Filter these entries down to the lines that hold the word "computer", and show each of them.

GIVEN INFORMATION START

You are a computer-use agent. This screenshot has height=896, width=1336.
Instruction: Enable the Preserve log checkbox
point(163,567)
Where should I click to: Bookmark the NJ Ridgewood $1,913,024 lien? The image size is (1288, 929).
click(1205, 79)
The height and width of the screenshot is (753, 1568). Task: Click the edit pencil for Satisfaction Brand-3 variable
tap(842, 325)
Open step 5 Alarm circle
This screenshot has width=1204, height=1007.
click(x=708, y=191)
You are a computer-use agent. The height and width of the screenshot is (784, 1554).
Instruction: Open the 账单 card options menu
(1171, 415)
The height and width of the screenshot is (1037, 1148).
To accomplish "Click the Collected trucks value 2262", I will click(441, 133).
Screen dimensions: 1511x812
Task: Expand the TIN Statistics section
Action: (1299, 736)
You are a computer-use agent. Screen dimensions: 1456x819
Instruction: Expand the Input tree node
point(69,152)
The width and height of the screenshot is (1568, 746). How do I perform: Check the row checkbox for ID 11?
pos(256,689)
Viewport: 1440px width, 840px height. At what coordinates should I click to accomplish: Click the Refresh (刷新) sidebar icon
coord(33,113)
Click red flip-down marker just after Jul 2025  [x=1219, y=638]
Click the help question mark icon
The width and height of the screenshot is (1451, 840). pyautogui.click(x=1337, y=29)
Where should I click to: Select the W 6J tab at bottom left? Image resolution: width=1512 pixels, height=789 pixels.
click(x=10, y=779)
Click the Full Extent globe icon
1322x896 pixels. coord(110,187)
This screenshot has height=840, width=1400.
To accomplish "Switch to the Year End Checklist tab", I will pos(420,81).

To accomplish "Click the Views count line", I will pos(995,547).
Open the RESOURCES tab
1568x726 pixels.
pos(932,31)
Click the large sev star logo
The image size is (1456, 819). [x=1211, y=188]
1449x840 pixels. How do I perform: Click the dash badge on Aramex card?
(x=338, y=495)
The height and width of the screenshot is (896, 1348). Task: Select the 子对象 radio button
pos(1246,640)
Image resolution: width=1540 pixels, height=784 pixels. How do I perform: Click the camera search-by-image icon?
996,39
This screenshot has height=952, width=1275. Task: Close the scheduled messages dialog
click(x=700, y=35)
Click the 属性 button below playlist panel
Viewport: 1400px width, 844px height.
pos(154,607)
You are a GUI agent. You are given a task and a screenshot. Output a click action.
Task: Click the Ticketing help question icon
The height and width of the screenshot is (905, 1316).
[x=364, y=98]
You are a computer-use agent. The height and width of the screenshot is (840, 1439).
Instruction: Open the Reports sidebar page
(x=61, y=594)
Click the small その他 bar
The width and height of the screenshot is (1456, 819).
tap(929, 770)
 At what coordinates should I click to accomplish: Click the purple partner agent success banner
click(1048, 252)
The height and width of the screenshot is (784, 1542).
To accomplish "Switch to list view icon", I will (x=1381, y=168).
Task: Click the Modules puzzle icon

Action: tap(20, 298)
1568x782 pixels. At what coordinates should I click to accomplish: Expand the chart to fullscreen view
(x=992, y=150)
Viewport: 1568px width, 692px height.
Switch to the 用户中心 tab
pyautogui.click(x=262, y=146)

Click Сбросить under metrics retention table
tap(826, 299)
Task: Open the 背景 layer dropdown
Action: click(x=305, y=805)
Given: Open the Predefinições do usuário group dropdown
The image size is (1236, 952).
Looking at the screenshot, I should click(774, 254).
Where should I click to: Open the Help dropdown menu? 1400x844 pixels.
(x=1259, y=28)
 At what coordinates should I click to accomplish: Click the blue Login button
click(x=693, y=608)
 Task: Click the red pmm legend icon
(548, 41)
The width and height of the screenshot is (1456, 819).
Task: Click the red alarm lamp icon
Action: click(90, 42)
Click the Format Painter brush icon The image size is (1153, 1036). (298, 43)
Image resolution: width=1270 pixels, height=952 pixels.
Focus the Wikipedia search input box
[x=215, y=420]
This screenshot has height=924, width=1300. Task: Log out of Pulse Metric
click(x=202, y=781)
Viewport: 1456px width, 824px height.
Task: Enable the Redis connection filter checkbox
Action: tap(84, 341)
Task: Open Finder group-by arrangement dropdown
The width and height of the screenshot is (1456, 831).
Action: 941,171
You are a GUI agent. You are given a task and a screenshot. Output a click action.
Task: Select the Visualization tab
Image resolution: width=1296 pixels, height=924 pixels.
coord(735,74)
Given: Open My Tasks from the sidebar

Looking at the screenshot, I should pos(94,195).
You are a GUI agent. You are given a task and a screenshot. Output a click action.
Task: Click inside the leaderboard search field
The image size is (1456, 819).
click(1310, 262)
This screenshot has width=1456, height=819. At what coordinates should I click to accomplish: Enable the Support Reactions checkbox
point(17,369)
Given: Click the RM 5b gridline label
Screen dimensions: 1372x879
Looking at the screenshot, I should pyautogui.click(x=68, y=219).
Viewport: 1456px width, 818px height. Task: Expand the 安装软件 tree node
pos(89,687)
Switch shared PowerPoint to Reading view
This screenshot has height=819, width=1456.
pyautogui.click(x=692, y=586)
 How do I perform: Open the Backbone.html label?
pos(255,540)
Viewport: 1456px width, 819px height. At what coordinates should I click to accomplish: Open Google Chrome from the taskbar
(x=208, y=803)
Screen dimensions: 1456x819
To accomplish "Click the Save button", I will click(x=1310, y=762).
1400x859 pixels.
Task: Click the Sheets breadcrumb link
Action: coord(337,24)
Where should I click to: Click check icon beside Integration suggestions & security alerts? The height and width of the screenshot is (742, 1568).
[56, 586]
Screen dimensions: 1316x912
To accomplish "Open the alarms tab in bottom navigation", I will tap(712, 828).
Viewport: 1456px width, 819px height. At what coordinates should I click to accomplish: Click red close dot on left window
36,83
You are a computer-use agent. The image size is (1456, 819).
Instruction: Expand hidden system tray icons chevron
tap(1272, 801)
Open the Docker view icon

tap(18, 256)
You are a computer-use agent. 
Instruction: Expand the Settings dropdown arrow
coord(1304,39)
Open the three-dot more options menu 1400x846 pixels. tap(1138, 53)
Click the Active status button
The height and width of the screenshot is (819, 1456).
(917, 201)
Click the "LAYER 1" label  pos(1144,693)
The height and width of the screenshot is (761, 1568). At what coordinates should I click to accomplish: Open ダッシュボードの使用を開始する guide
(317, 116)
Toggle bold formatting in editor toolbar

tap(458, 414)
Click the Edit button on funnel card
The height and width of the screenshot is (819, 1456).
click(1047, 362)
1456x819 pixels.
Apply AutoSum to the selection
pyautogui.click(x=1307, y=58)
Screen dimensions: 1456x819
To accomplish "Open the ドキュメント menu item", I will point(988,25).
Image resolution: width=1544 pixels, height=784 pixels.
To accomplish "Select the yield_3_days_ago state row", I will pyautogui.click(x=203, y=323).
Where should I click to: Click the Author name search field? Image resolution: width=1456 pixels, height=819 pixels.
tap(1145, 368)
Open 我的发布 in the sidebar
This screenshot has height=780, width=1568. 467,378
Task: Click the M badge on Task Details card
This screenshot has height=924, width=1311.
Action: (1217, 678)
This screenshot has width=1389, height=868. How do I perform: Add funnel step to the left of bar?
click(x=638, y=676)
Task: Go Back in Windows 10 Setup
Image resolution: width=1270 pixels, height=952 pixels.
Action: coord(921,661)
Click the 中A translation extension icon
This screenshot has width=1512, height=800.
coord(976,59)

GIVEN INFORMATION END

ANSWER SECTION —
You are a computer-use agent. This screenshot has height=896, width=1336.
You are a computer-use agent. The height and width of the screenshot is (784, 1554).
You are a computer-use agent. Screen dimensions: 1456x819
You are a computer-use agent. The height and width of the screenshot is (840, 1439).
You are a computer-use agent. The image size is (1456, 819).
You are a computer-use agent. 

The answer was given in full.